→ AUFGABEN
1 > Gib den Abschnitt des Interviews mit dem Schriesheimer Bürgermeister von "In der Deutlichkeit, ja." bis einschließlich "Möglichkeiten unterstützend einzugreifen." wieder und tausche darin "Drittel" gegen "Viertel" aus.
2 > Zieh bitte jede Zeile der Einträge heraus, in der die Zeichenfolge "size" vorkommt, und beachte dabei die Groß- und Kleinschreibung.

━━━━━ AUSGEWÄHLTER AUSZUG

Schriesheimer Bürgermeister: ´Man ist im Nachhinein immer schlauer´

Schriesheimer Bürgermeister: ´Man ist im Nachhinein immer schlauer´

Im Jahresgespräch gibt Bürgermeister Hansjörg Höfer Kommunikationsfehler zu und verspricht zwölf Millionen Euro fürs Schulzentrum

"Als Kommune sind wir ohne Hilfe nicht in der Lage, das Gebäude wieder auf den Stand der Schulnote Zwei zu bringen", sagt Höfer zur Sanierung des Schulzentrums. Foto: Dorn

Von Frederick Mersi

Schriesheim. "Es ist unglaublich, wie schnell das Jahr vorbeigegangen ist", sagt Hansjörg Höfer, als er sich an den Konferenztisch im Bürgermeisterzimmer setzt. Sozialbericht, Sanierungen und Bauprojekte - an Aufgaben mangelte es nicht. Dabei verlief längst nicht alles nach Plan.

Herr Höfer, welche Schulnote würden Sie sich als Bürgermeister im Jahr 2017 geben?
Das ist ziemlich schwierig als Nicht-Pädagoge. (lacht) 2017 war ein sehr schnelllebiges Jahr, das mit viel Arbeit verbunden war. Bei den Bauprojekten würde ich eine 2,5 geben, für das Zusammenwirken in der Stadtgesellschaft eine gute Zwei. Ich hatte den Eindruck, dass die Schriesheimer dieses Jahr wieder etwas mehr zusammengerückt sind - auch im sozialen Zusammenhalt.

Waren Sie von den Ergebnissen des Sozialberichts überrascht?
In der Deutlichkeit, ja. Dass etwa ein Drittel der Schriesheimer Haushalte mit einem Einkommen von weniger als 25.000 Euro pro Jahr auskommen muss, hat mich schon überrascht. Auch die hohe Anzahl von etwa 500 Alleinerziehenden war mir vorher so nicht bekannt. Insofern bin ich dankbar, dass der Sozialbericht erstellt wurde. Er beleuchtet Tatsachen, die zuvor nicht im Mittelpunkt standen und hilft uns, hier im Rahmen unserer Möglichkeiten unterstützend einzugreifen.

━━━━━━━━━━
━━━━━ ÜBUNGSMATERIAL

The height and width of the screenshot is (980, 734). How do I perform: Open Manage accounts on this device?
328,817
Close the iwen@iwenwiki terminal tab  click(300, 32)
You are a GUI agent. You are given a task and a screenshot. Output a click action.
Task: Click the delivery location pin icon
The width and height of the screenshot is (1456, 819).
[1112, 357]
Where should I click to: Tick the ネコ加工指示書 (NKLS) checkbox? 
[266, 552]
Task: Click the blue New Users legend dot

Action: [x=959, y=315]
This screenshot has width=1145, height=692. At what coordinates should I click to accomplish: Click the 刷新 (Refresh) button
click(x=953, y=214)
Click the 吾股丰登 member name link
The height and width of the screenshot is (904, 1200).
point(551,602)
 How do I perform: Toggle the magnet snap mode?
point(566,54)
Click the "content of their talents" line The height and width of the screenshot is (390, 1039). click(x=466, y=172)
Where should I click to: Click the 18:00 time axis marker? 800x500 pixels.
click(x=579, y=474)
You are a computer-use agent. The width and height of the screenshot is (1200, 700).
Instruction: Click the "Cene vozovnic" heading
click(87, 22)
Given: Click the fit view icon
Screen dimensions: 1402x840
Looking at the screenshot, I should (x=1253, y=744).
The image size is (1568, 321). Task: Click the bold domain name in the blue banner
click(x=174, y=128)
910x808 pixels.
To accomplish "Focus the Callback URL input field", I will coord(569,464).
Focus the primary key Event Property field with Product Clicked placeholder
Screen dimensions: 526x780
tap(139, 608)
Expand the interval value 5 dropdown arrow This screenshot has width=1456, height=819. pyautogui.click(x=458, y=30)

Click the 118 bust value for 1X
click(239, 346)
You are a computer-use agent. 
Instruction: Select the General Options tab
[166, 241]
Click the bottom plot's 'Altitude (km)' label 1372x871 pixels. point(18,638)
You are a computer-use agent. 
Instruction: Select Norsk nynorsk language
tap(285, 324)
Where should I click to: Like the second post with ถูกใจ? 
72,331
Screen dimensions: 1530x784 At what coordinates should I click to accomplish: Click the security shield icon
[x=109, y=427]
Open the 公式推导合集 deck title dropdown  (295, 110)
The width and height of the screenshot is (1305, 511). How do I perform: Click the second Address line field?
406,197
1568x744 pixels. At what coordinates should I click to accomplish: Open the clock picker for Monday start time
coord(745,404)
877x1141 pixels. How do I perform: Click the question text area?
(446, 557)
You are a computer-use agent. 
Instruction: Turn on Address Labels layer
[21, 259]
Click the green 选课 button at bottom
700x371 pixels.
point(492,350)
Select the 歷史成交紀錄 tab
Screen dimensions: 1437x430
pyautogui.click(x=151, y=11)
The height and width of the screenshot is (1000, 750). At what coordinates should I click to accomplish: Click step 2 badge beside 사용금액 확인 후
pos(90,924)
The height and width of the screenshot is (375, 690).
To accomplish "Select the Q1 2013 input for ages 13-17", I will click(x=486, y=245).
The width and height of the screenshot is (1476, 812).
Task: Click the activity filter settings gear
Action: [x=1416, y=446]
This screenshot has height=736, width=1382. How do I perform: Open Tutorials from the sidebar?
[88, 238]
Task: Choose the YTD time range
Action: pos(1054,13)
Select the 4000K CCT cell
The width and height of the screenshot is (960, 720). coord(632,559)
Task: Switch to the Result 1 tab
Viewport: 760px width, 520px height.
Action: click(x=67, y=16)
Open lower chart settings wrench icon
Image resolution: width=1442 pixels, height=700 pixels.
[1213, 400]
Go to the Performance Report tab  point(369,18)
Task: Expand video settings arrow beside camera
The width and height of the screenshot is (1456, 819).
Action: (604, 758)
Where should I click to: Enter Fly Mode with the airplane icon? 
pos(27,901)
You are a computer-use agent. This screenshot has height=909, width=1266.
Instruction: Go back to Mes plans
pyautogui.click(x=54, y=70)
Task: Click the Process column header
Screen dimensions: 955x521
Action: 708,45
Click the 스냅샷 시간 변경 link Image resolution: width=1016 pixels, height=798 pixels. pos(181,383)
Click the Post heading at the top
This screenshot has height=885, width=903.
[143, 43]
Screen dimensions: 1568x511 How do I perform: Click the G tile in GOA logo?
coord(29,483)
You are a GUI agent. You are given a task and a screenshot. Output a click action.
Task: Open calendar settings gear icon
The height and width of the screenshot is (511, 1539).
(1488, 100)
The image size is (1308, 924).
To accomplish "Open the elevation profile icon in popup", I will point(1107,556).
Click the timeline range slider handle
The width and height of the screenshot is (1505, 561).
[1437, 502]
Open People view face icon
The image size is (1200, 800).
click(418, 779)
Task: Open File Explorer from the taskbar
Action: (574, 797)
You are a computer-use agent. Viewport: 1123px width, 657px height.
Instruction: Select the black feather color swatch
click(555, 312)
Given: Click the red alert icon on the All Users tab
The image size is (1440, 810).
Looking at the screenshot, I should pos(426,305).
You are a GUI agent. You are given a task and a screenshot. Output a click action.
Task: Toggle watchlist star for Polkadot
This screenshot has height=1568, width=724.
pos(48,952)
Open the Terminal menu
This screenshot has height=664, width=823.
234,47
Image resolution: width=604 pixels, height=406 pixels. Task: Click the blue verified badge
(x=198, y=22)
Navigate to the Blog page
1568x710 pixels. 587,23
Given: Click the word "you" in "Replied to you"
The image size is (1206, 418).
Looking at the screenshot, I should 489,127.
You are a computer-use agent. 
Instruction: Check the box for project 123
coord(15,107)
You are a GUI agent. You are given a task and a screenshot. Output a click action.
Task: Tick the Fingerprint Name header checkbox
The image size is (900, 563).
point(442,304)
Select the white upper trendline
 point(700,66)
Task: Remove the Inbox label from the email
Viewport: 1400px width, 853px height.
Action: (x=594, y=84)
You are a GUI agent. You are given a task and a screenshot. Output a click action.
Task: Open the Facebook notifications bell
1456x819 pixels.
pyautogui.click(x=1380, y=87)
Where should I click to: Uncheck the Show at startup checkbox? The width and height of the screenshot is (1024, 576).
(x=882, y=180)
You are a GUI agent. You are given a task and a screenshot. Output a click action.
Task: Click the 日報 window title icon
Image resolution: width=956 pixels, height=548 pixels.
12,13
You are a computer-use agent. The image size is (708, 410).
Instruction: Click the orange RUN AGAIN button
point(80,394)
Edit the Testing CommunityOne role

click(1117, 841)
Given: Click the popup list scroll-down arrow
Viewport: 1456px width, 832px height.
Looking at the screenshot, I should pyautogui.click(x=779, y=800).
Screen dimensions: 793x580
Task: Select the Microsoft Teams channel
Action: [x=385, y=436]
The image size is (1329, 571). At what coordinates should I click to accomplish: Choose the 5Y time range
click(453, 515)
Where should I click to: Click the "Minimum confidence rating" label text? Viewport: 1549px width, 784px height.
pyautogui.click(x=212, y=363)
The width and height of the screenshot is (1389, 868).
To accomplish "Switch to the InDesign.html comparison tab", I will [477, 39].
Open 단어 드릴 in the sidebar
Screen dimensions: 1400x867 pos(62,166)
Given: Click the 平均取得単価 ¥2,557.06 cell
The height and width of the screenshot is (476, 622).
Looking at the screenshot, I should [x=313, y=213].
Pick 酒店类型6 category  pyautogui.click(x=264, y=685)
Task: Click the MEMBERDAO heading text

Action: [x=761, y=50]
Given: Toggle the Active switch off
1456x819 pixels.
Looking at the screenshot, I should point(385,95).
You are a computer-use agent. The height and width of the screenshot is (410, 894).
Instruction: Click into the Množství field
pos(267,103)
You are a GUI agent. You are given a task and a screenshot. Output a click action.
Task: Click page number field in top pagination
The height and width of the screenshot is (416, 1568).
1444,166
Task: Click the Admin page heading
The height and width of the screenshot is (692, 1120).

━━━━━━━━━━

→ VOLLSTÄNDIGE LÖSUNGEN
1 >
In der Deutlichkeit, ja. Dass etwa ein Viertel der Schriesheimer Haushalte mit einem Einkommen von weniger als 25.000 Euro pro Jahr auskommen muss, hat mich schon überrascht. Auch die hohe Anzahl von etwa 500 Alleinerziehenden war mir vorher so nicht bekannt. Insofern bin ich dankbar, dass der Sozialbericht erstellt wurde. Er beleuchtet Tatsachen, die zuvor nicht im Mittelpunkt standen und hilft uns, hier im Rahmen unserer Möglichkeiten unterstützend einzugreifen.

2 >
The image size is (1568, 321). Task: Click the bold domain name in the blue banner
The image size is (1308, 924).
The image size is (1200, 800).
The image size is (1440, 810).
The image size is (1206, 418).
The image size is (900, 563).
You are a computer-use agent. The image size is (708, 410).
The image size is (1329, 571). At what coordinates should I click to accomplish: Choose the 5Y time range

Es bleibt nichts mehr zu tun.